begin Task material
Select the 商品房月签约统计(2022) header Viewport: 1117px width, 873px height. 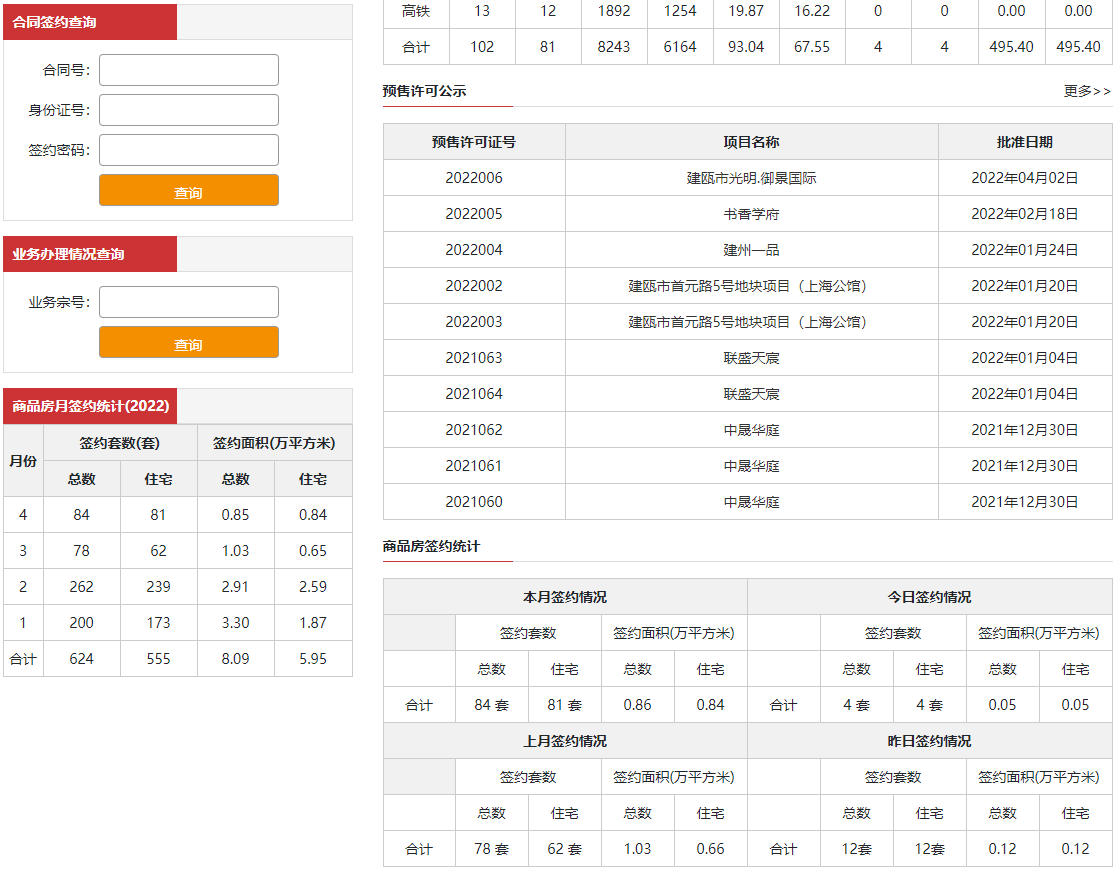(90, 406)
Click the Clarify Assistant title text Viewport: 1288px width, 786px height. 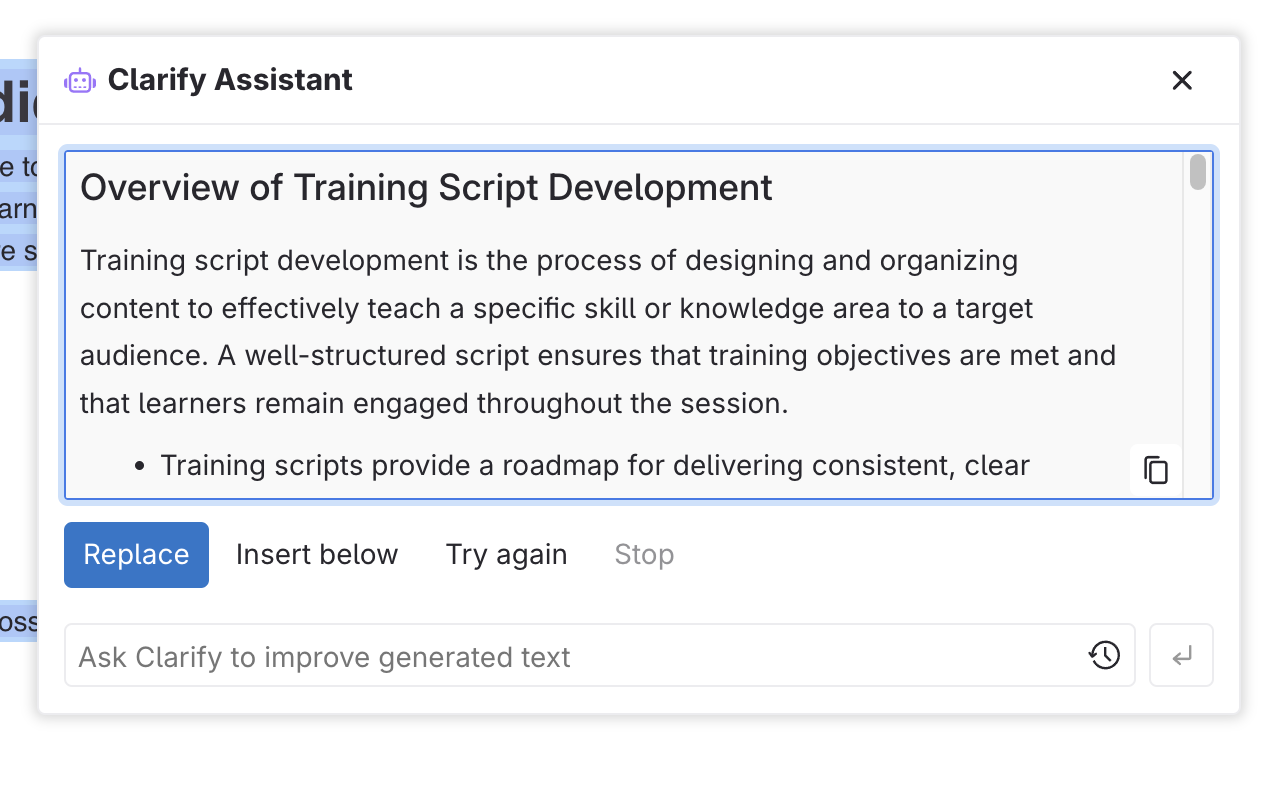coord(230,80)
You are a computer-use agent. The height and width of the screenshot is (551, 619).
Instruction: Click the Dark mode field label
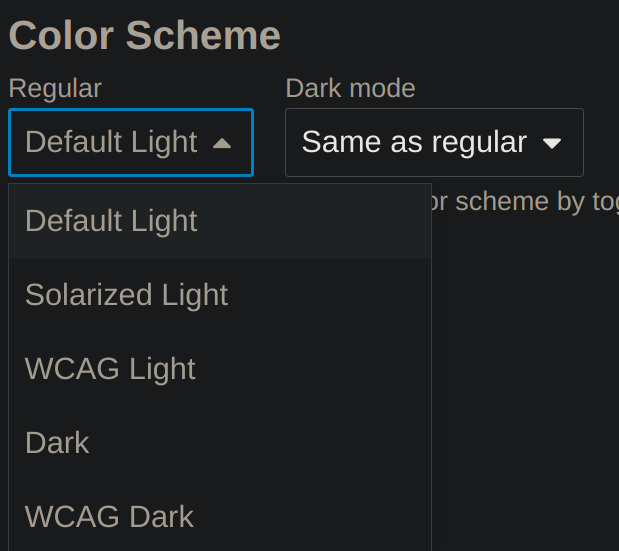(350, 88)
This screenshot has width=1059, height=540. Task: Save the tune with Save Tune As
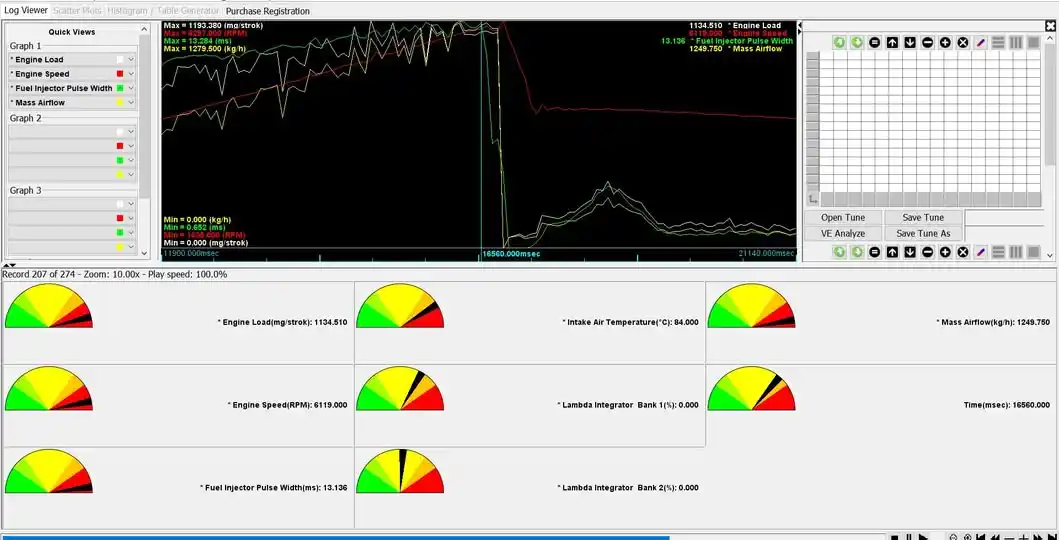(923, 233)
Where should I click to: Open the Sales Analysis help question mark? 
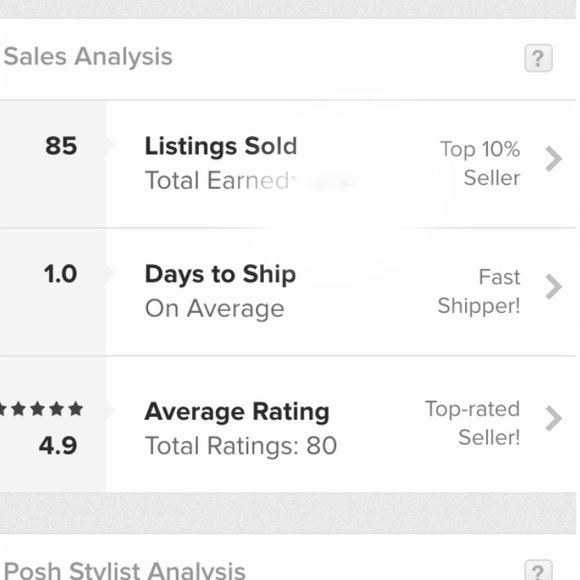538,58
end Task material
▶ _Exercise_
Please copy the stretch from the line containing "Where should I" through the end of the material word for word, leaving out the pictures.

▶ _Solution below_
Where should I click to: Open the Sales Analysis help question mark? 
538,58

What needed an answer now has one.